Das Experiment zeigt: Agentic Payments lassen sich nicht nur in Whitepapers skizzieren. Sie laufen bereits über die Infrastruktur, die Millionen Online-Shops heute nutzen. Für Händler mit einem Jahresumsatz ab einer Million Euro ist das kein fernes Zukunftsszenario, sondern eine technische Realität, die Checkout-Architektur, Conversion-Optimierung und Kundenbeziehung gleichermaßen verändern kann.
Was bedeutet das für den deutschen Online-Handel?
Die deutsche E-Commerce-Landschaft ist beim Bezahlvorgang konservativ. Kreditkarte, PayPal, Rechnungskauf und Lastschrift dominieren. Agentic Payments durchbrechen dieses Muster, weil der Entscheidungsprozess vom Kunden auf einen beauftragten Agenten verschoben wird. Ein Geschäftskunde könnte seinem Agenten erlauben, Büromaterial nachzubestellen, sobald der Lagerbestand unter einen definierten Wert fällt – inklusive automatischer Zahlung und Rechnungszuordnung.

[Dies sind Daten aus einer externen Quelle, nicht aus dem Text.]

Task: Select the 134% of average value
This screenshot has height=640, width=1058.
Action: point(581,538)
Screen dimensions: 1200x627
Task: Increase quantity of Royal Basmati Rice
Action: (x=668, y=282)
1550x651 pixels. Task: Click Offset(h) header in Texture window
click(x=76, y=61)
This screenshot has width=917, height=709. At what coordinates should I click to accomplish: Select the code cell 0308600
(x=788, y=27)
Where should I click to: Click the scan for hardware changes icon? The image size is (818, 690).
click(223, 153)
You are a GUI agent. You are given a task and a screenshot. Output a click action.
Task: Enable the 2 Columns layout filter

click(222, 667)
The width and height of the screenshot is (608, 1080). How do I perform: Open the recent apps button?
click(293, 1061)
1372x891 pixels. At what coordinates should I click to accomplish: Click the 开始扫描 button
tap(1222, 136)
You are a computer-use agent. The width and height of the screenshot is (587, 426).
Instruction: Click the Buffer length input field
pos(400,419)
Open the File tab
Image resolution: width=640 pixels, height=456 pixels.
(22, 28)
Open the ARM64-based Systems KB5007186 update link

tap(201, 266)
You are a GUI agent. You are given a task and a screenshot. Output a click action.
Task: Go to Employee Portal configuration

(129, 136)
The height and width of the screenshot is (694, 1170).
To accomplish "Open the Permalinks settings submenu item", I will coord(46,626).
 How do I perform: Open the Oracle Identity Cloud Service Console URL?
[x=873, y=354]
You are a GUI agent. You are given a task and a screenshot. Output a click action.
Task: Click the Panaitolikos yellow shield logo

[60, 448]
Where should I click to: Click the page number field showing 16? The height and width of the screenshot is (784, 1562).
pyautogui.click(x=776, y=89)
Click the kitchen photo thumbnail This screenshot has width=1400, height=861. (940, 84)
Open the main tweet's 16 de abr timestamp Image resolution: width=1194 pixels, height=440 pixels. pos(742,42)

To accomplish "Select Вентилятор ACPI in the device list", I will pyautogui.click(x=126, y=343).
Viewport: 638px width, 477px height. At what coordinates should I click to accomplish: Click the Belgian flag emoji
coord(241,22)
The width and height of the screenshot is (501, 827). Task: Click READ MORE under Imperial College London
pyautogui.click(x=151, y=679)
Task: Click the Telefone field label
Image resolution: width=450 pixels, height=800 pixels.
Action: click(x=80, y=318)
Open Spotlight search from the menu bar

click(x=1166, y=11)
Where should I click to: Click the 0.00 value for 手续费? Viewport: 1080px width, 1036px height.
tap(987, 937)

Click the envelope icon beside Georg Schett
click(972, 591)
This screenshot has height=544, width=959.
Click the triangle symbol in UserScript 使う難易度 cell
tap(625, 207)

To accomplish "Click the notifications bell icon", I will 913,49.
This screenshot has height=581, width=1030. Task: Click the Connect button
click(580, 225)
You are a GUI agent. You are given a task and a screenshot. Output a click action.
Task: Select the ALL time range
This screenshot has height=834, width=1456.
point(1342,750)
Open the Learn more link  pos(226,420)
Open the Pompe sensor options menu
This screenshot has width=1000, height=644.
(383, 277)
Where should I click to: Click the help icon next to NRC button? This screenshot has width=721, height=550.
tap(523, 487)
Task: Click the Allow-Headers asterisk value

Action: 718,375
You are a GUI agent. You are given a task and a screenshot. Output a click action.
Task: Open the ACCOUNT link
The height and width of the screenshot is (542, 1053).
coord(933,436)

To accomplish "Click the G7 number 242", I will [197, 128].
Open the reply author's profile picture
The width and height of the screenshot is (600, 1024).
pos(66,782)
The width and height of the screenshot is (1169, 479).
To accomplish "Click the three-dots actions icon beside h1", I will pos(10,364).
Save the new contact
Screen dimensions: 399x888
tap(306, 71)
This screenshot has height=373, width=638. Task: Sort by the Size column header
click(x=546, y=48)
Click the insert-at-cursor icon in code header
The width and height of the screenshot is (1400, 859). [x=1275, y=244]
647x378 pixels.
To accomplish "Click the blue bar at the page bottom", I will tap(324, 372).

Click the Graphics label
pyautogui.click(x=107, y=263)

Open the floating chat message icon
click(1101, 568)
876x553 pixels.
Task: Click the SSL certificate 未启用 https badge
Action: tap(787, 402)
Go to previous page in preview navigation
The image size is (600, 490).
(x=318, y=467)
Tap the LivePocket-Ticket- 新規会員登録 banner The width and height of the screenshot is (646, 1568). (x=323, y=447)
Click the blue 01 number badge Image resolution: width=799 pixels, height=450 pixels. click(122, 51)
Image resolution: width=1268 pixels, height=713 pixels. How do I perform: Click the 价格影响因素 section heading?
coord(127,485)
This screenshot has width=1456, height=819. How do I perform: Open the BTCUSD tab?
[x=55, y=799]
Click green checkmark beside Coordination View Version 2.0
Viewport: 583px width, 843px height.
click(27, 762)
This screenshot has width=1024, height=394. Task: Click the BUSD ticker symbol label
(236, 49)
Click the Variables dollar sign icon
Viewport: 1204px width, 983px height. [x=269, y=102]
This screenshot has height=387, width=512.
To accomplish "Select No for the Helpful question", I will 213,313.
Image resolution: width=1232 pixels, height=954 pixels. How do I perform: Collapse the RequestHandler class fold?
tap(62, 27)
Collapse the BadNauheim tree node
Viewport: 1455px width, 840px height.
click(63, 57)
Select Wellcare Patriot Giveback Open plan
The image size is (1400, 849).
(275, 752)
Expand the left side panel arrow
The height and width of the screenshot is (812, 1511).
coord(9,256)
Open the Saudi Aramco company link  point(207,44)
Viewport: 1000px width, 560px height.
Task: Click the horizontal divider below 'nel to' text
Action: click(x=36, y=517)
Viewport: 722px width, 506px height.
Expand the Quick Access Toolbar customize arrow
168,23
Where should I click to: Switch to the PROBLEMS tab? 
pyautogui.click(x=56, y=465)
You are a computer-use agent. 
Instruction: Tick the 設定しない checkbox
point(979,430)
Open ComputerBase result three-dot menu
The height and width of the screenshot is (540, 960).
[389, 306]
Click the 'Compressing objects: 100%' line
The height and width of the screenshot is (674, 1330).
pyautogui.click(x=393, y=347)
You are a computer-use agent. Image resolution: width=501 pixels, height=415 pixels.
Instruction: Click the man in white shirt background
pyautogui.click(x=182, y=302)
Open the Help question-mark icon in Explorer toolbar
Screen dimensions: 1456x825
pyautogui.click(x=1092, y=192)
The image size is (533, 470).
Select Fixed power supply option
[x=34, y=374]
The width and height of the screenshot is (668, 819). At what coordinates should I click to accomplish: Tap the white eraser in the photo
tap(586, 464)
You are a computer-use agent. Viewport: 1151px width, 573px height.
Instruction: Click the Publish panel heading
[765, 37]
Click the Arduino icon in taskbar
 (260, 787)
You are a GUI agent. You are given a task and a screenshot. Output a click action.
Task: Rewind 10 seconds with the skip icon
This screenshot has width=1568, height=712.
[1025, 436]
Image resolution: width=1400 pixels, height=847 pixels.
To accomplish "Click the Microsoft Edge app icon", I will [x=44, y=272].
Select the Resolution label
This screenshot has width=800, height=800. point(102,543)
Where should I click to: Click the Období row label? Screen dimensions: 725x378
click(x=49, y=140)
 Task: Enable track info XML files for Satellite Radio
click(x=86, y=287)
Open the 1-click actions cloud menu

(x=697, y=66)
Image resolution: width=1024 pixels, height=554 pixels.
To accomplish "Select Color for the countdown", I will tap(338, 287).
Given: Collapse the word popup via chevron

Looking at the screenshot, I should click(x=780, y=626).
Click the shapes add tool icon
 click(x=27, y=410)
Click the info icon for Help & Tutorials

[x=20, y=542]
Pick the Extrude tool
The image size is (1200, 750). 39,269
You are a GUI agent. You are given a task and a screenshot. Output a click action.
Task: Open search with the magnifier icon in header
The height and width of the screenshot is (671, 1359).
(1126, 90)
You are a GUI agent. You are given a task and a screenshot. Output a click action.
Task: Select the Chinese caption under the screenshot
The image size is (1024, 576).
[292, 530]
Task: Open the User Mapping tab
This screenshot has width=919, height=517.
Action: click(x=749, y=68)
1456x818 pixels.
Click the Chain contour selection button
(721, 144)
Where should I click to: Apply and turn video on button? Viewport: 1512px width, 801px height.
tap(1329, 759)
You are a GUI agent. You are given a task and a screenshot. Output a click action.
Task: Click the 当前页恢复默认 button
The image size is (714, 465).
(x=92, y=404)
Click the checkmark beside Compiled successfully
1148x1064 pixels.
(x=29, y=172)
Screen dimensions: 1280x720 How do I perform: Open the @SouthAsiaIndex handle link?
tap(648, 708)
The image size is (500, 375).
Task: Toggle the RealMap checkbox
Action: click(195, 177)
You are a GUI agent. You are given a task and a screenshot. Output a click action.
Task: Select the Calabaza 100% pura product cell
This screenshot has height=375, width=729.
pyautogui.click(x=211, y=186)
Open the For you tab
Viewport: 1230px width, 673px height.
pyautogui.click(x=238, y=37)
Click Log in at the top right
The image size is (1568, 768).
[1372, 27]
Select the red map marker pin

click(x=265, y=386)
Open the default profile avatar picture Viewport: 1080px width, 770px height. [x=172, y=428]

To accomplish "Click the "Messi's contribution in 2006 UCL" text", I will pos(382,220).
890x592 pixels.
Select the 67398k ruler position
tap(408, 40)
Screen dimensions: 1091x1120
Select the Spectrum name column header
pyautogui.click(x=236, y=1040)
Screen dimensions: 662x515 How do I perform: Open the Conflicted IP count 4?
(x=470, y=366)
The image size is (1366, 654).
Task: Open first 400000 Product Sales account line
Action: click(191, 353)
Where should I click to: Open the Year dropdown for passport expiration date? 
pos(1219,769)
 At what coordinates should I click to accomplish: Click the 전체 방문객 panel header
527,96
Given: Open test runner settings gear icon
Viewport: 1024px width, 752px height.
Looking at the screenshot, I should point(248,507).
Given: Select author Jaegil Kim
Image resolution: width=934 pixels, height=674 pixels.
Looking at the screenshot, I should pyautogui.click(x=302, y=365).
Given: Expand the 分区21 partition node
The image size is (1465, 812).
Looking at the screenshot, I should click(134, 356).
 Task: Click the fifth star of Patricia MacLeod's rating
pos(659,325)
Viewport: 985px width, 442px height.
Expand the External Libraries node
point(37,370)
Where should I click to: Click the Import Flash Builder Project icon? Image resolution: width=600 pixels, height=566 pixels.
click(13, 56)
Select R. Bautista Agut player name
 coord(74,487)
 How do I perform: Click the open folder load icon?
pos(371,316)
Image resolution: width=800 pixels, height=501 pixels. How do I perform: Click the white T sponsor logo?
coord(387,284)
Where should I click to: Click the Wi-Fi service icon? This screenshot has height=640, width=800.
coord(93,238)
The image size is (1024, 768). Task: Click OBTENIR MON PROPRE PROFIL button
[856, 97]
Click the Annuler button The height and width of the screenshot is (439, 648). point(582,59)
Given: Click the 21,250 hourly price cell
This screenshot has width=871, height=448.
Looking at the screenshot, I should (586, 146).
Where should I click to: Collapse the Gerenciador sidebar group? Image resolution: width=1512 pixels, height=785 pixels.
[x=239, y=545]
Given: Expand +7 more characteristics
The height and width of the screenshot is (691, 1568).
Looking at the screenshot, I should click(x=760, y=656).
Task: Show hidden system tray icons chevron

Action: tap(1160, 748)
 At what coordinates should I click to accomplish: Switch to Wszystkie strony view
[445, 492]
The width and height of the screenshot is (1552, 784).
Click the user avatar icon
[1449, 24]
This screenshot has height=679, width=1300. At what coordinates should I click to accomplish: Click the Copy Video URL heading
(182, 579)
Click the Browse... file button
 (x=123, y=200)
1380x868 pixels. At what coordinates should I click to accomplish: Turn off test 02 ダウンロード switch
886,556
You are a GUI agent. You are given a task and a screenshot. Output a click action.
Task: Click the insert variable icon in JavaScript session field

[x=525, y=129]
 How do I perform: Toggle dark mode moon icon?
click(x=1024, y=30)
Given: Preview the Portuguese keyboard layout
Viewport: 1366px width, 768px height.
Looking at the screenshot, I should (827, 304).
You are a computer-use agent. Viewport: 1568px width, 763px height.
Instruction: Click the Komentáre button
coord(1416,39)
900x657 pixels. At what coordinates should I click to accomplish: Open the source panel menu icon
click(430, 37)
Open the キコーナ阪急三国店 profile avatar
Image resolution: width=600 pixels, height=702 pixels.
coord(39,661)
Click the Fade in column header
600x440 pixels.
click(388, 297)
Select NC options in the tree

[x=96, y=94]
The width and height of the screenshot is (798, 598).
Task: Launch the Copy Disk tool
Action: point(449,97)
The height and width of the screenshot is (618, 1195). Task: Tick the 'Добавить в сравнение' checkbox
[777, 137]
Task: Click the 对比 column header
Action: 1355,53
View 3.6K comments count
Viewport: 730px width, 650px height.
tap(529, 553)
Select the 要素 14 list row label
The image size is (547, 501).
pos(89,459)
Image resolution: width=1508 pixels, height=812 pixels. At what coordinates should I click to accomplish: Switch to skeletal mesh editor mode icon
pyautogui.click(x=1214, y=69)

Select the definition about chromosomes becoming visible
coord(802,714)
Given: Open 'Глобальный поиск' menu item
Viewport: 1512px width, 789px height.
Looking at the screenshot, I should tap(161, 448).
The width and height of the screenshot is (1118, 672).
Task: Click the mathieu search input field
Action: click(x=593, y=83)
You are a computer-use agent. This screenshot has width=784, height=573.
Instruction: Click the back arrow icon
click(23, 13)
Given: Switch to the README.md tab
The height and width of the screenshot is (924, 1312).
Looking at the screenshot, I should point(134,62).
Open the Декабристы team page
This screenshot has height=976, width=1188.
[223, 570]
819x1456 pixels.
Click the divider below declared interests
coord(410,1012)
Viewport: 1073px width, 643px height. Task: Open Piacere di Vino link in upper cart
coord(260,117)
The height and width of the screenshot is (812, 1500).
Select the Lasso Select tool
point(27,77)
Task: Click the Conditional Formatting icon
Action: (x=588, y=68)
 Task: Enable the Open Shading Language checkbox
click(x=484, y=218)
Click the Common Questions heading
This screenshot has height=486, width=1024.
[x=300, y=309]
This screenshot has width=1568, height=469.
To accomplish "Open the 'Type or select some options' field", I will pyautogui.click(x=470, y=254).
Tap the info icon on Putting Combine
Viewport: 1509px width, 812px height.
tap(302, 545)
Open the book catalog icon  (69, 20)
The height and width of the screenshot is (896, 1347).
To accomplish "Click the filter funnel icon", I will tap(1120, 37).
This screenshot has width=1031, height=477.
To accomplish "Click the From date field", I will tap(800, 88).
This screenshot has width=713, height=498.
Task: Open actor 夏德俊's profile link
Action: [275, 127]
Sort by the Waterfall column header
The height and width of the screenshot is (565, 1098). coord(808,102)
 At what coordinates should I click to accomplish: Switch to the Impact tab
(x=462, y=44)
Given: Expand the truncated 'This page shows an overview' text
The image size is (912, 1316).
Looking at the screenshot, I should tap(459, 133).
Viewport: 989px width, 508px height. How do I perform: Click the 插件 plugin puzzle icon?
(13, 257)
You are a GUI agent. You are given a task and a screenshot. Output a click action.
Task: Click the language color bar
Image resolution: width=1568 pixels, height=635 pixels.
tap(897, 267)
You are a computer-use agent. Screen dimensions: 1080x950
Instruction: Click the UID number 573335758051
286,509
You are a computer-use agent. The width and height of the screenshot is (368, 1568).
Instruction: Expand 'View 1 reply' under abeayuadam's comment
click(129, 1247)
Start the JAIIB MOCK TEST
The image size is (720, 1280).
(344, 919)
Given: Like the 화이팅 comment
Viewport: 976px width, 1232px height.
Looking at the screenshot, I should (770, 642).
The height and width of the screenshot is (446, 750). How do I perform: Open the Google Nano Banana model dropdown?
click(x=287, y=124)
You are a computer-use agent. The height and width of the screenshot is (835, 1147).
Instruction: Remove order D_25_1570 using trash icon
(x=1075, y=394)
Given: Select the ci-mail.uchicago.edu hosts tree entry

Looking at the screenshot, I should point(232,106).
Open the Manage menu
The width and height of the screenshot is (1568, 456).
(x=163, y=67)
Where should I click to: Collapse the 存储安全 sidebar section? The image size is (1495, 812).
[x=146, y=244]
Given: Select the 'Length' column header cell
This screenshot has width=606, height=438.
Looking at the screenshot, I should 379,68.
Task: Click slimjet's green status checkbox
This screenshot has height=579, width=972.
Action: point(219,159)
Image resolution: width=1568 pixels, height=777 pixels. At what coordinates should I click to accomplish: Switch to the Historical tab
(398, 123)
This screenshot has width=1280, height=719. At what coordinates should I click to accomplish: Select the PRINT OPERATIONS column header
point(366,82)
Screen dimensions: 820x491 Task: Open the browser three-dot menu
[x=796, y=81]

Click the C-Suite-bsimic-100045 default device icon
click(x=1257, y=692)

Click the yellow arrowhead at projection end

Für Shopbetreiber ändert sich vor allem das Risikoprofil. Der Zahlungsauslöser ist nicht mehr der menschliche Käufer, sondern ein autonomes System. Das wirft Fragen zur Autorisierung, zum Chargeback-Management und zur Betrugsprävention auf. Visa und BBVA betonen, dass die Transaktion mit den gängigen Sicherheitsstandards des Kartennetzwerks abgewickelt wurde. Doch der rechtliche Rahmen für agentengesteuerte Zahlungen steht in Europa noch am Anfang – die starke Kundenauthentifizierung der PSD2 ist auf menschliche Interaktion ausgelegt.
Wann kommt Agentic Payments in den Live-Betrieb?
BBVA hat den Test als ersten Schritt bezeichnet, nicht als Produktlaunch. Visa arbeitet an Standards, mit denen Banken, Händler und Agenten-Plattformen miteinander kommunizieren können. Die technische Infrastruktur existiert also bereits; es fehlen noch die Protokolle, die Vertrauensmodelle und die regulatorische Klärung. Wer heute Shopify, WooCommerce, Shopware oder Adobe Commerce betreibt, merkt davon noch nichts.
Agentic Payments sind kein neues Zahlungsnetzwerk. Sie sind eine neue Schicht über dem bestehenden Payment-Stack.
Online-Händler sollten deshalb jetzt prüfen, wie autonom ihre eigenen Systeme bereits sind. Shops, die heute über APIs für Lager, Preisgestaltung und Kundenservice verfügen, werden leichter an Agentic-Payment-Standards anknüpfen können. Wer hingegen noch manuell zwischen Warenwirtschaft, Payment-Provider und Kundenkonto schaltet, riskiert, in drei bis fünf Jahren nachzurüsten.
Die eigentliche Herausforderung liegt nicht in der Technik. Sie liegt in der Gestaltung von Einwilligungen, Haftungsregeln und Kundenerwartungen. Wer das früh strukturiert, wird von Agentic Payments profitieren. Wer wartet, bis der erste Agent einen Warenkorb kauft, ohne dass der Kunde jeden Schritt bestätigt, wird mit Rückbuchungen, Rechtsunsicherheit und wachsenden Betrugsrisiken kämpfen.